Aim> Rewrite the lines below, replacing "filter icon" with "funnel icon" and keeping everything else unchanged, and leave the pictures out of your answer.
--- Start of Input ---
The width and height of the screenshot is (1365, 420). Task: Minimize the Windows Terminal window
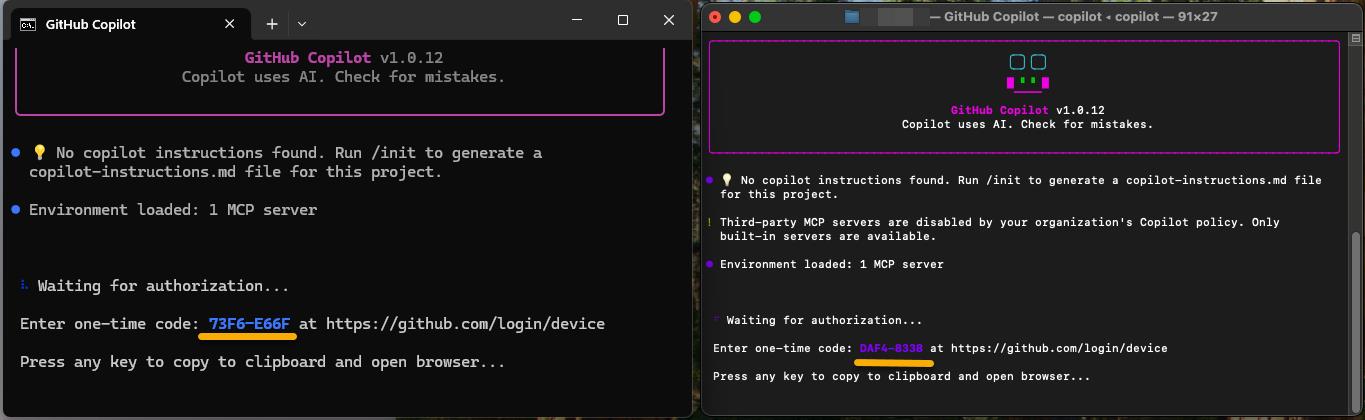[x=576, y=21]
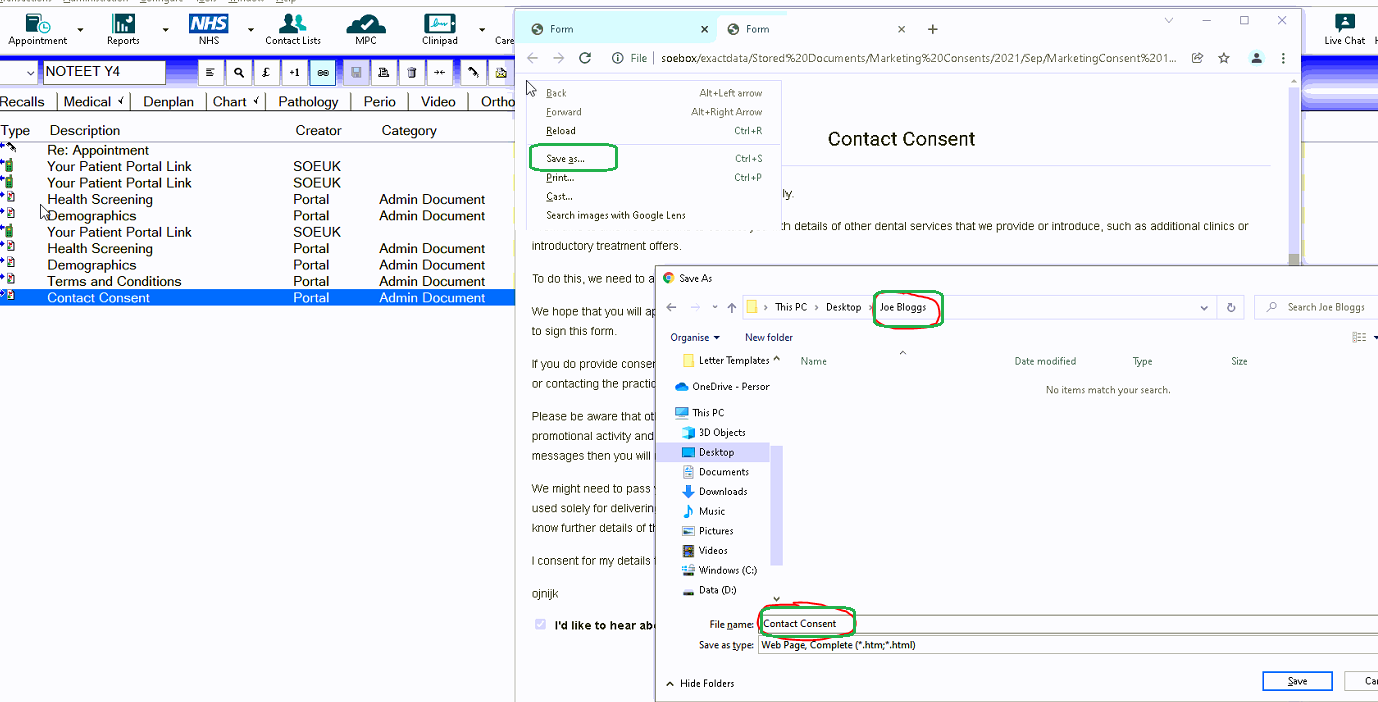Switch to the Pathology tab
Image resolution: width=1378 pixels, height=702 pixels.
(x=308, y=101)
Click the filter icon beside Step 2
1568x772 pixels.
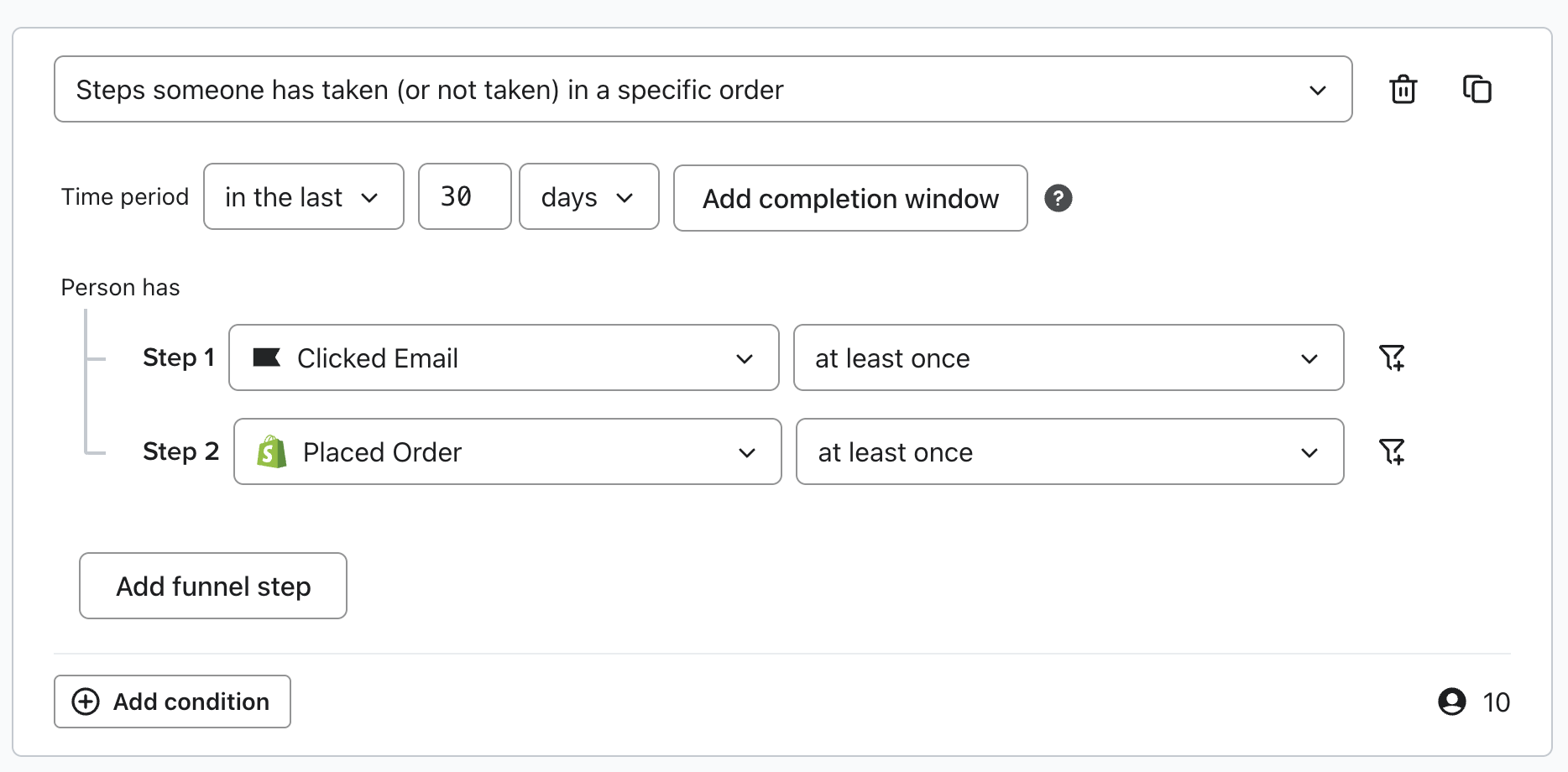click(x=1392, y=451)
--- End of Input ---
Exercise solution>
The width and height of the screenshot is (1365, 420). Task: Minimize the Windows Terminal window
[x=576, y=21]
Switch to the Pathology tab
Image resolution: width=1378 pixels, height=702 pixels.
(x=308, y=101)
Click the funnel icon beside Step 2
1568x772 pixels.
click(x=1392, y=451)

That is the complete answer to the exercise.